Other than the costly nature of developing their software, some AI startups are already under reputational scrutiny due to their dependence on third-party data and technologies, which raises questions about long-term durability. Perplexity, an AI-powered search engine, positions itself as an alternative to Google by offering more concise and accurate answers—all while using Google data (including ranking signals) to answer users’ questions.

The pillars of competitive edge

These startups’ lofty valuations will require them to not just sustain rapid revenue growth, but to navigate the complex ethical, regulatory, and technical challenges inherent in AI development and deployment. Foremost among these are the concepts of AI ethics, safety, and mitigation of potential harms.

Anthropic has made mitigating AI dangers a key part of its brand, and late last year published a responsible scaling policy to demonstrate their commitment to risk management protocols. The notion that these models could cause large scale devastation (colloquially known as p(doom), or the probability that AI could act contrary to the intents of its designers and cause a doomsday scenario) is central to this policy, with higher safety levels requiring stricter demonstrations of safety; from Anthropic:

View of AI safety levels by model capability (Anthropic)

There are two ways to regulate safety levels. The first is internally:

We have designed the ASL system to strike a balance between effectively targeting catastrophic risk and incentivising beneficial applications and safety progress. On the one hand, the ASL system implicitly requires us to temporarily pause training of more powerful models if our AI scaling outstrips our ability to comply with the necessary safety procedures. But it does so in a way that directly incentivizes us to solve the necessary safety issues as a way to unlock further scaling, and allows us to use the most powerful models from the previous ASL level as a tool for developing safety features for the next level.
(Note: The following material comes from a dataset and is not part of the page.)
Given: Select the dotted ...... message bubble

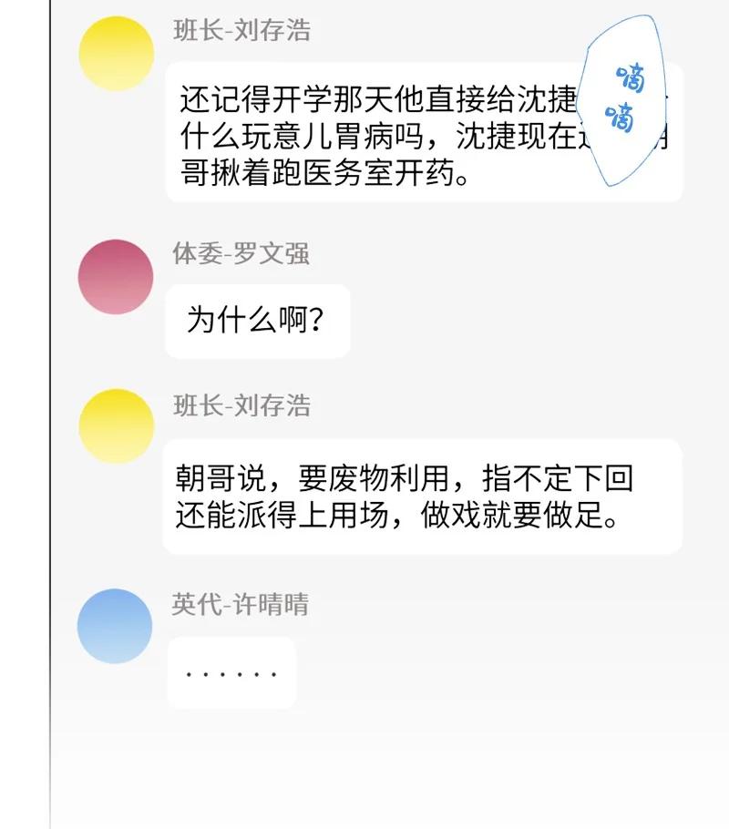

If adopted as a standard across frontier labs, we hope this might create a “race to the top” dynamic where competitive incentives are directly channeled into solving safety problems.

That said, relying on reputational risk alone to deter AI risks is short-sighted. OpenAI and Anthropic have worked closely with AI safety nonprofit Model Evaluation and Threat Research (METR) to safety-test their models. One way to achieve this is to evaluate their ability to make copies of themselves, known as self-replication. Beth Barnes, METR’s founder and CEO, claims that even though this ability does not yet exist, “it seems pretty hard to be confident that it’s not gonna happen within five years.” Today, researchers can determine these models’ propensity for self-replication by supplying them with prompts that produce the highest possible performance in conjunction with tools that could assist them to self-replicate.

Regulators are not sitting idle. In early November, the Biden administration signed an Executive Order requiring companies developing AI models to disclose the results of safety tests. And on Thursday, the United Nations passed a resolution on artificial intelligence calling on all member states to ensure “safe, secure, and trustworthy AI systems” developed responsibly, and with the right guardrails to ensure adherence to human rights and international laws.

While these resolutions achieve a baseline level of consensus, that could also be viewed as diluting their eventual impact. It is unclear under the Executive Order what the implications might be for a company that determined its model to be unsafe. The UN’s resolution notably excluded military applications for AI.

The race to develop and deploy generative AI technologies is a complex balancing act of innovation, ethics, and economics. That means the measure of success for existing players (and new entrants) is not just to craft an economically viable technology or be a first-mover. Rather, these companies need defensible differentiators—and that starts with adhering to internally- and externally-regulated thresholds for safety to minimize p(doom). Those which continue to publish safety reports and make research the cornerstone of their brand will inevitably succeed in the long-run.